Rutland Place - Anne Perry [26]
“She was here only fifteen or twenty minutes before the maid found her like this?” he asked.
“So she says.”
“So whatever it was, it acted quickly.” He turned and looked around; there was no glass or cup to be seen. “What did she eat or drink?” He frowned. “It doesn’t seem to be here now. Did the maid remove anything?”
“Asked her.” Mulgrew shook his head. “She says not. Doesn’t seem like a flighty girl. Don’t see why she should lie. Too shocked when she found her mistress dead to think of tidying up, I would imagine.”
“So she didn’t take it here,” Pitt concluded. “Pity. That would have made it easier. Well, you’ll have to do a postmortem and tell me what it was, and if possible how much, and when.”
“Naturally.”
Pitt looked at the body once more. There was nothing else to learn from it.
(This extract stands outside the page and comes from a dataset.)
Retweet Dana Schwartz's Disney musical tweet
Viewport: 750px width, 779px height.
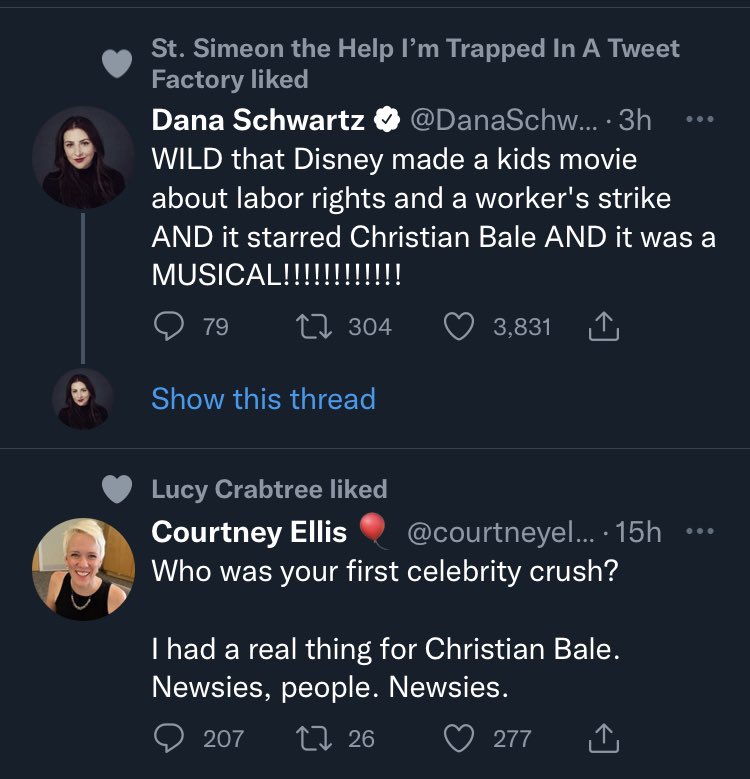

There were no signs of force, but then since she had been alone he would not have expected any. She had taken the poison willingly; whether or not she had known what it was remained to be discovered.
“Let’s go back to the morning room,” he suggested. “I can’t see anything here to help us.”
Gratefully, they returned to the fire. The house was not cold, but there was a chill in the mind that communicated itself to the flesh.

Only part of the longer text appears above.